3. Ensuring ESG initiatives receive investment

CFOs should teach their teams how to prioritize ESG investments and ensure they align with the organization’s overall ESG strategy. This includes working closely with other stakeholders in the business to create sustainable strategies that drive revenue, decrease costs, and meet stakeholders’ expectations.

In terms of external investments and capital allocation, as CFOs become more aware of the environmental and social impacts of their investments, they are increasingly seeking out investment products that align with their values. That said, the ESG economics and associated costs must be made transparent.
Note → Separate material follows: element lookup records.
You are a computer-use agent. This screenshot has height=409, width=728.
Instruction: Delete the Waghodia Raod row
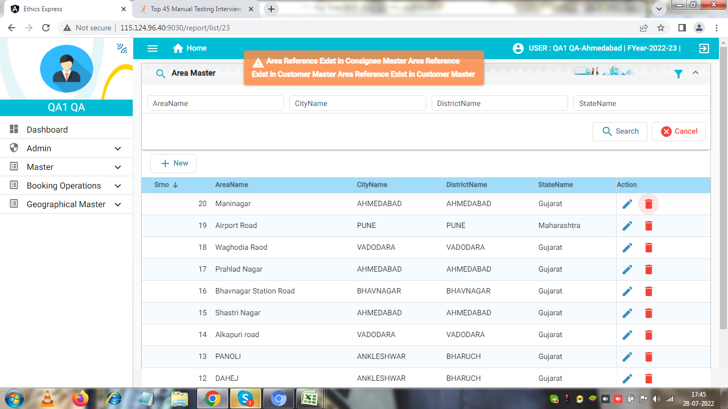pos(648,248)
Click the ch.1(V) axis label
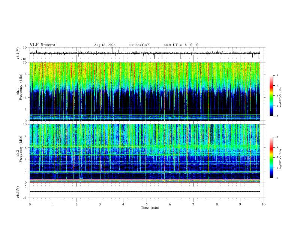Image resolution: width=297 pixels, height=229 pixels. tap(18, 53)

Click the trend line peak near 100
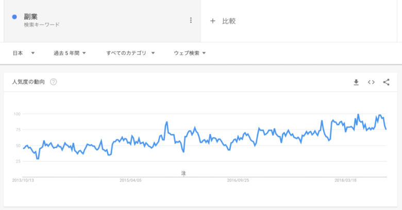(x=358, y=115)
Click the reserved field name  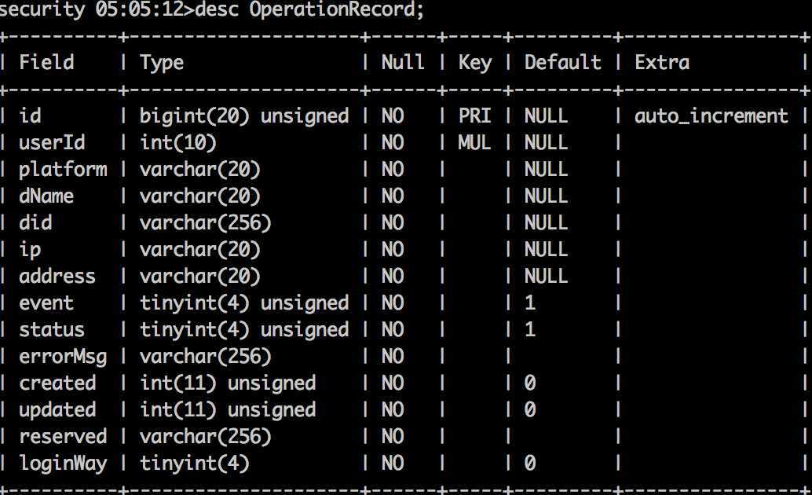[x=63, y=436]
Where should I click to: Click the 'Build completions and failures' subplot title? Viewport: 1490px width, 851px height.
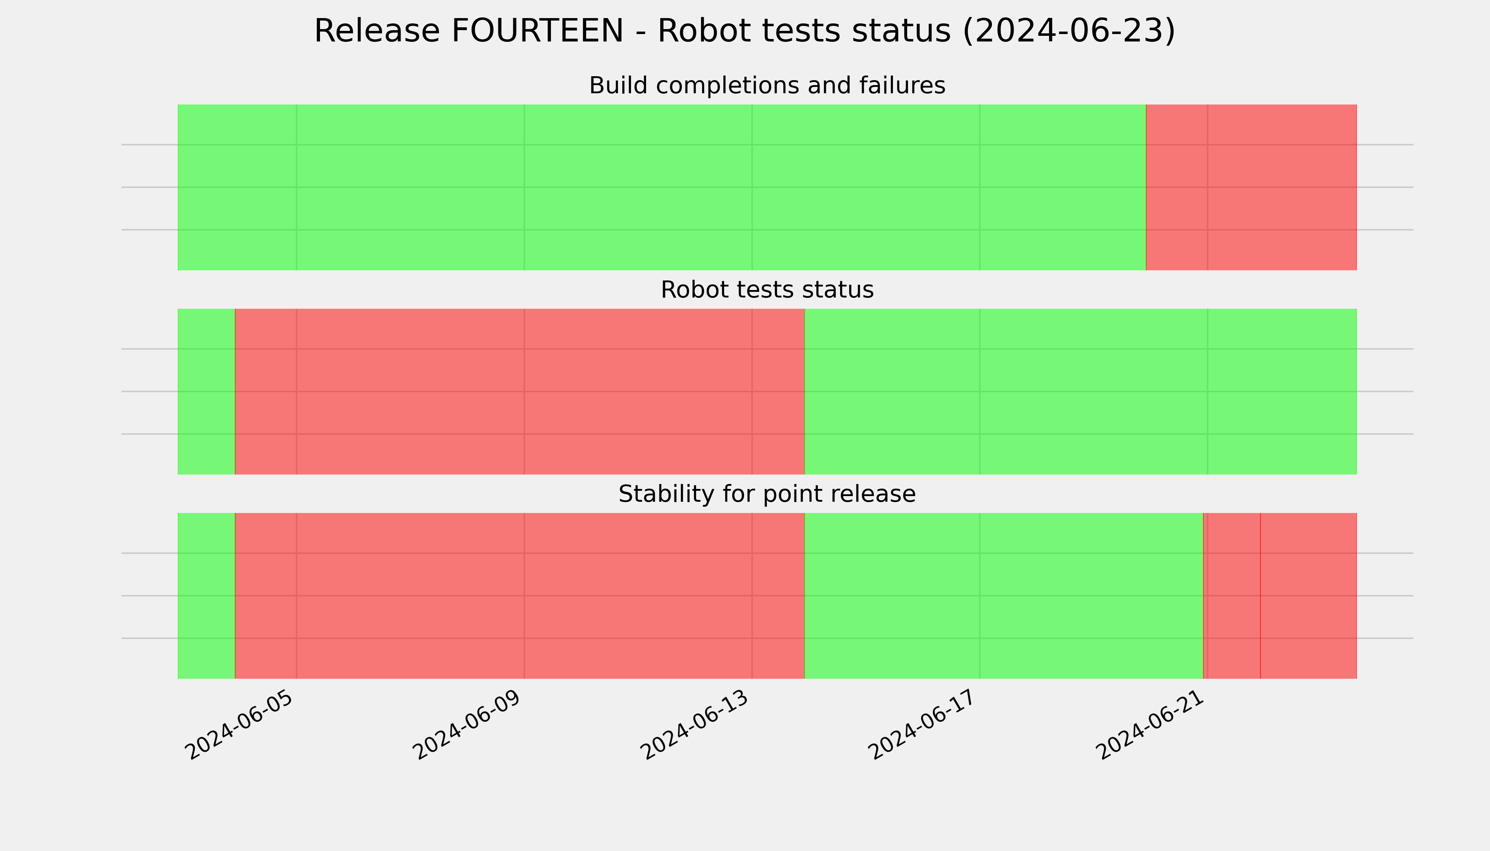(767, 86)
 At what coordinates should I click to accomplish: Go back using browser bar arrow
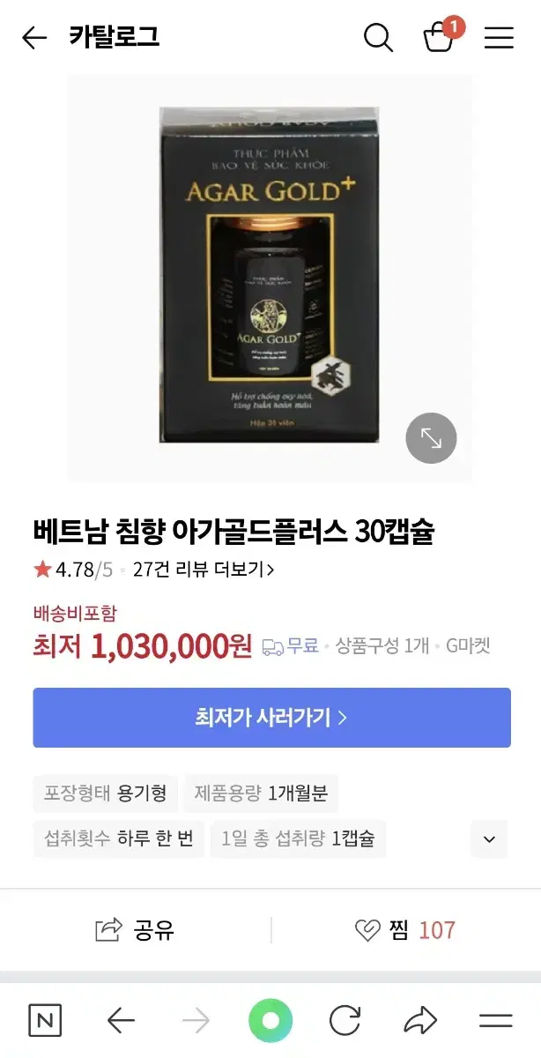(121, 1021)
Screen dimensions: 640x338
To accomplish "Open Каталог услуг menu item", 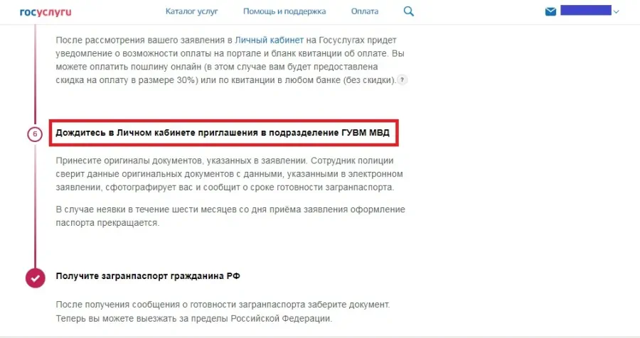I will click(191, 11).
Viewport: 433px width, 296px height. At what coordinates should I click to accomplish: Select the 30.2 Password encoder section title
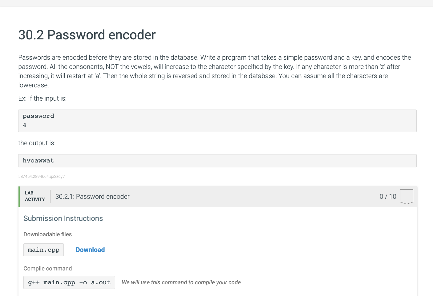click(x=87, y=35)
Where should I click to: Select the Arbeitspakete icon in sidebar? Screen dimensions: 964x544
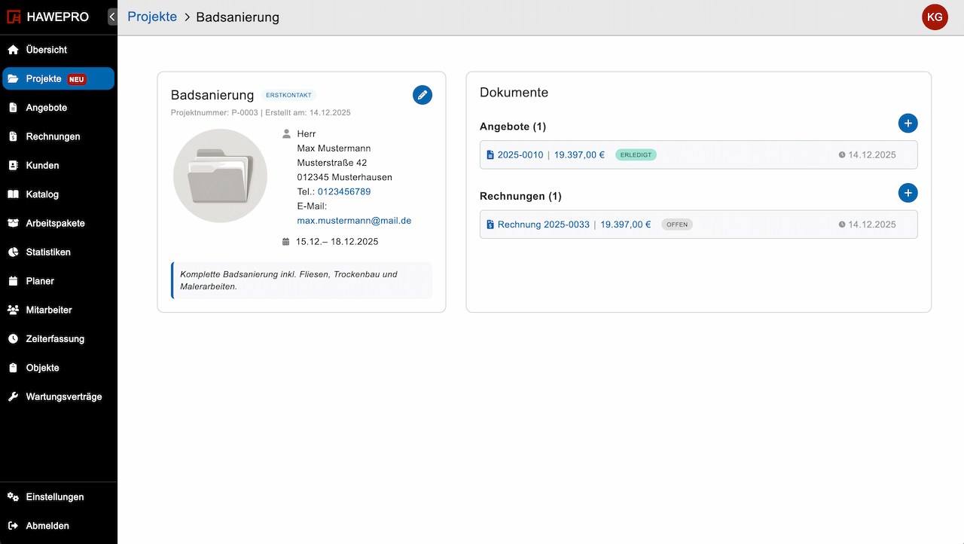(15, 223)
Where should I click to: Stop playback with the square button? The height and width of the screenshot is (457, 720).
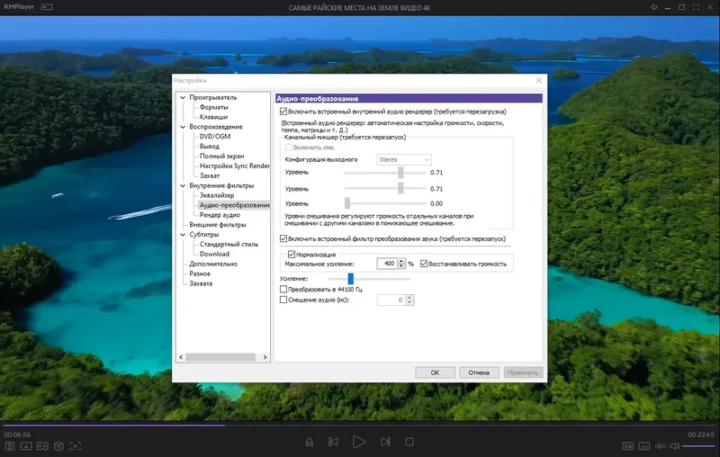(x=410, y=442)
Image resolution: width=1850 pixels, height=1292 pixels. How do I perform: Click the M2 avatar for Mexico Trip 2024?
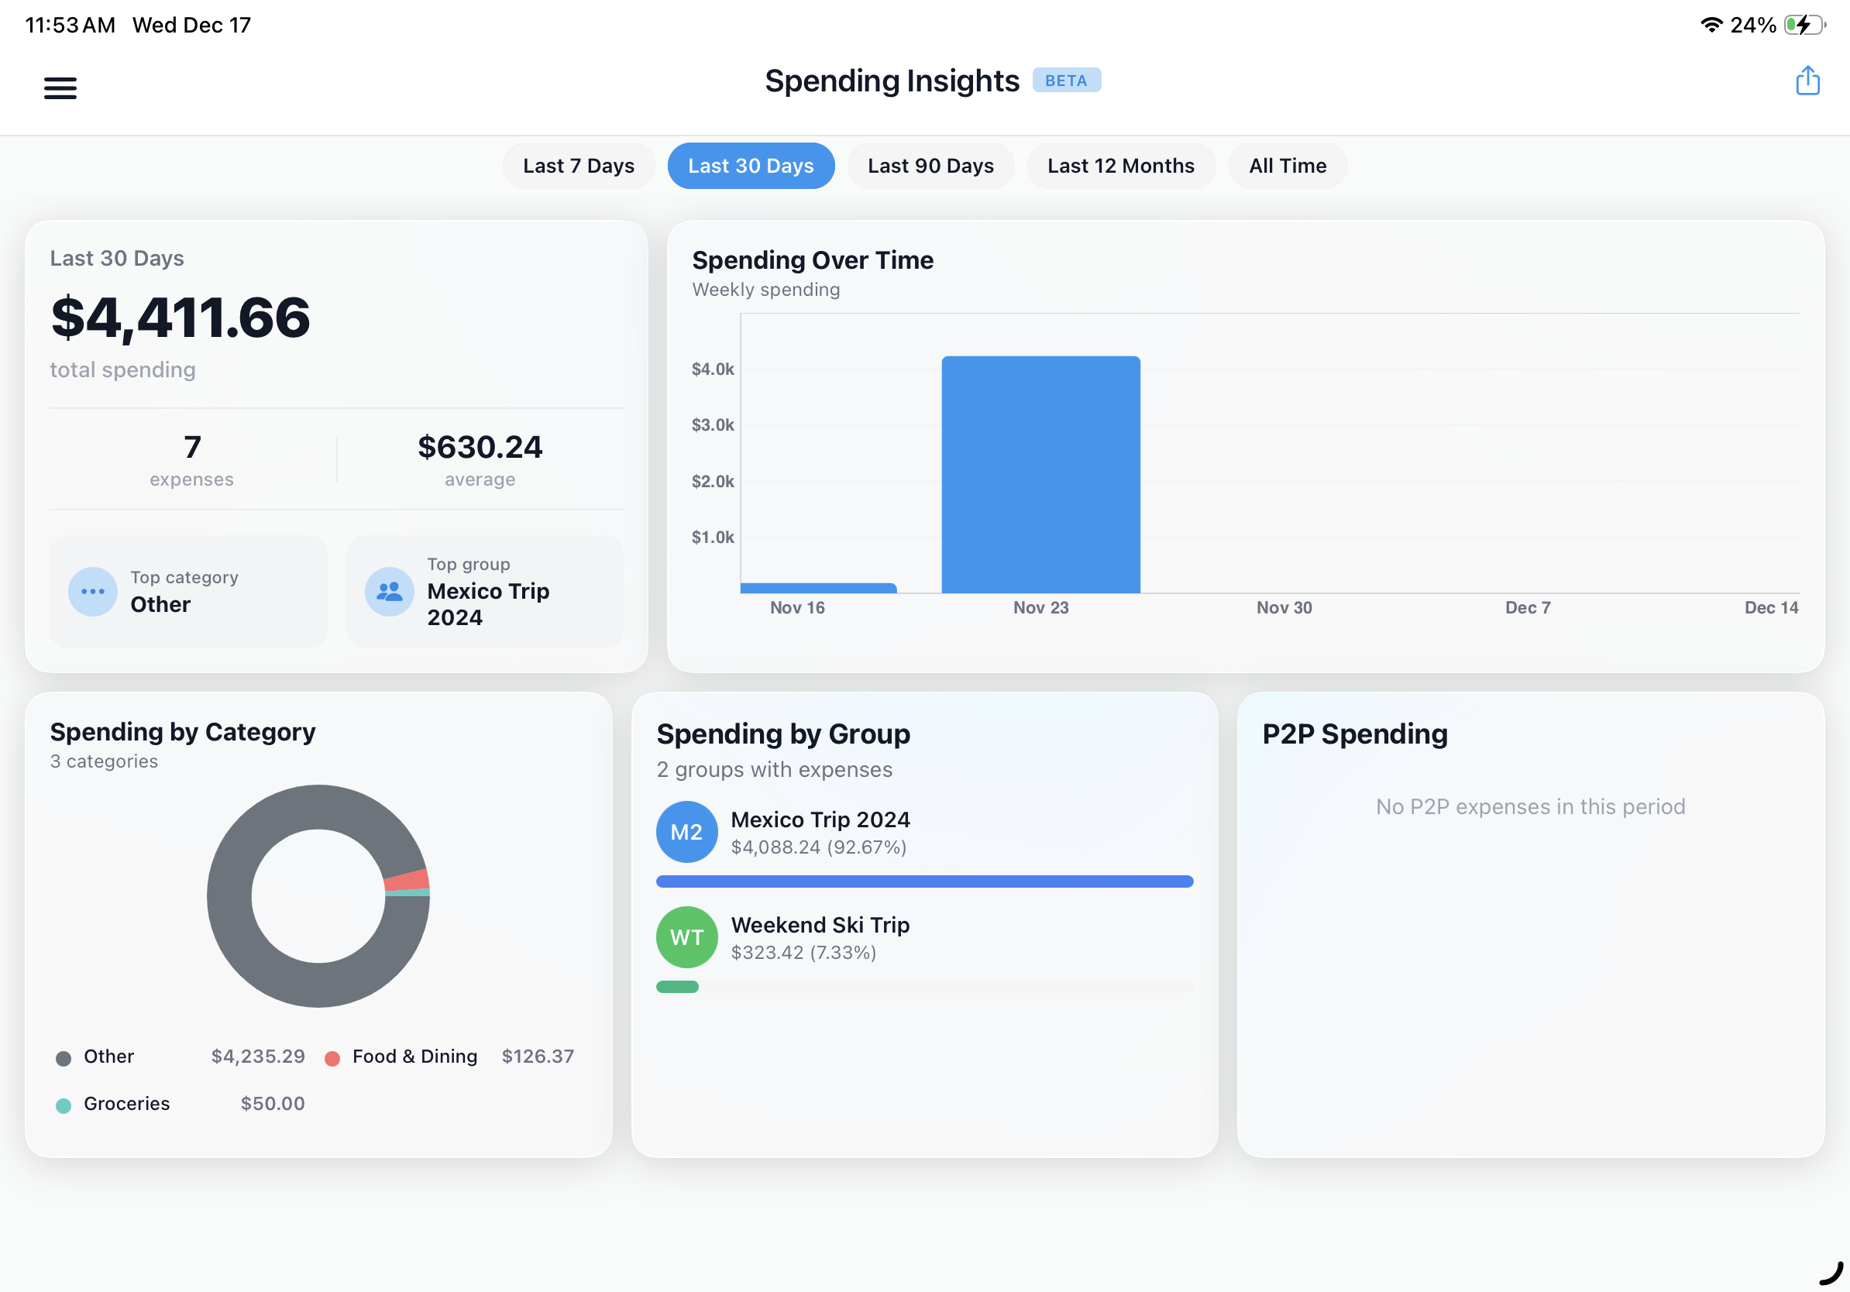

CFOs should expect to see more rigorous ESG standards, greater transparency from fund managers, and a more nuanced understanding of the relationship between ESG and financial performance.

The future of ESG integration

CFOs play a crucial role in advancing their organization’s ESG strategy by integrating it into the company’s overall strategy and operations. As Chief Value Officers, CFOs can effectively navigate the complexities of ESG and leverage it as a tool for value creation.

By prioritising ESG controls and educating their teams on their importance, CFOs can ensure the accuracy and integrity of ESG performance data and reporting.  They should collaborate with leaders of non-financial departments to gain a broader perspective and improve decision-making.

CFOs can also align ESG initiatives with the company’s overall strategy, driving sustainable growth and enhancing risk management. By embracing ESG as an integral part of their company’s DNA, CFOs can lead their organisations towards a more sustainable future.